= EXERCISE BRIEF =
Your answer must be every line of the data that contains "click".

'''

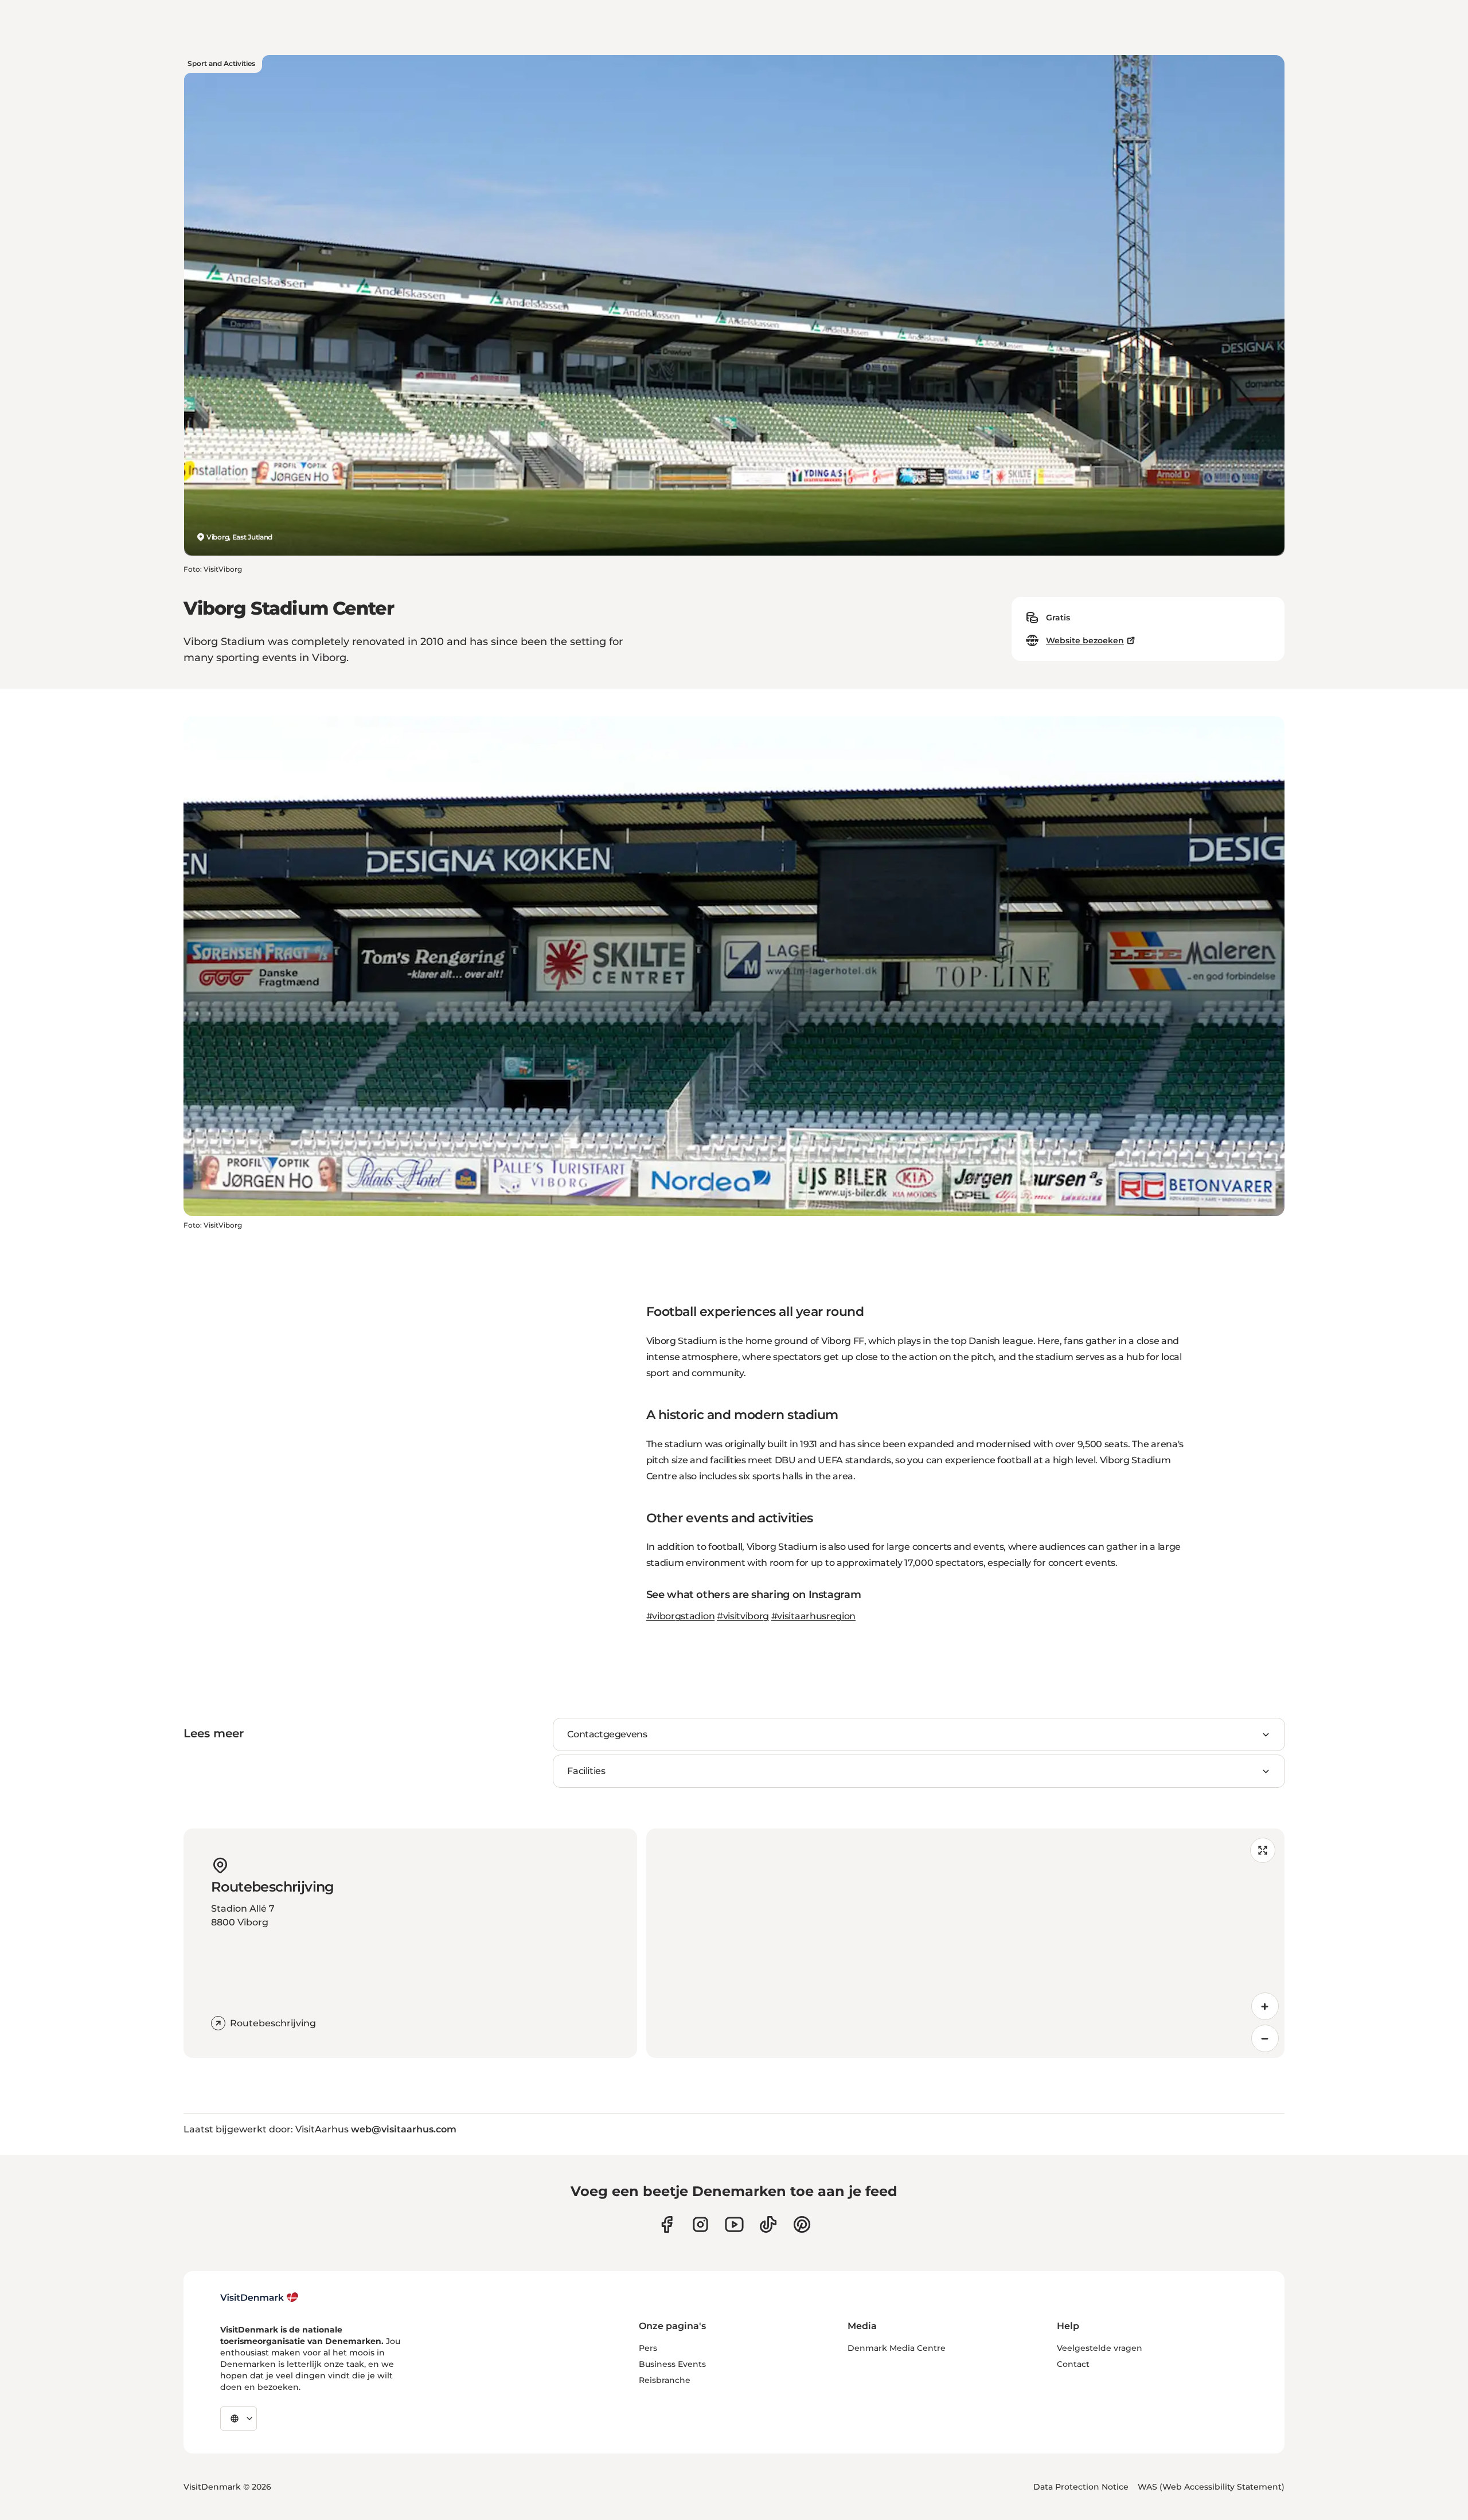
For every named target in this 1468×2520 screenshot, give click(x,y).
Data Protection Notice (1081, 2487)
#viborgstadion (680, 1616)
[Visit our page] (700, 2224)
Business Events (672, 2364)
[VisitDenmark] (259, 2297)
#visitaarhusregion (813, 1616)
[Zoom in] (1265, 2006)
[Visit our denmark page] (667, 2224)
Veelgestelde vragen (1099, 2348)
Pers (648, 2348)
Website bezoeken (1085, 640)
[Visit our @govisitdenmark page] (768, 2224)
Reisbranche (664, 2380)
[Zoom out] (1265, 2038)
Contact (1073, 2364)
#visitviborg (743, 1616)
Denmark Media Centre (897, 2348)
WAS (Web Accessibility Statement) (1211, 2487)
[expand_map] (1262, 1850)
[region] (965, 1943)
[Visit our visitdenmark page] (734, 2224)
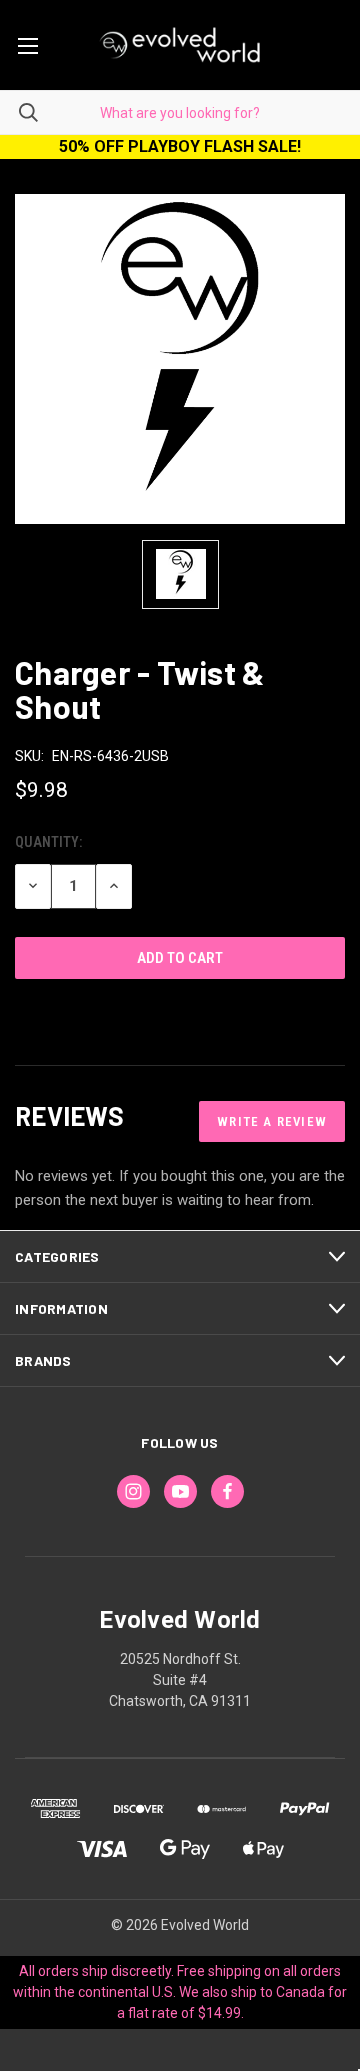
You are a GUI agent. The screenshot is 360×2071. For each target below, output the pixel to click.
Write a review (272, 1121)
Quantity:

'''

= OUTPUT FOR THIS EXERCISE =
For every named target in this 1468×2520 screenshot, give click(x,y).
You are a GUI agent. The screenshot is 360×2071. For each target below, output the pixel to click.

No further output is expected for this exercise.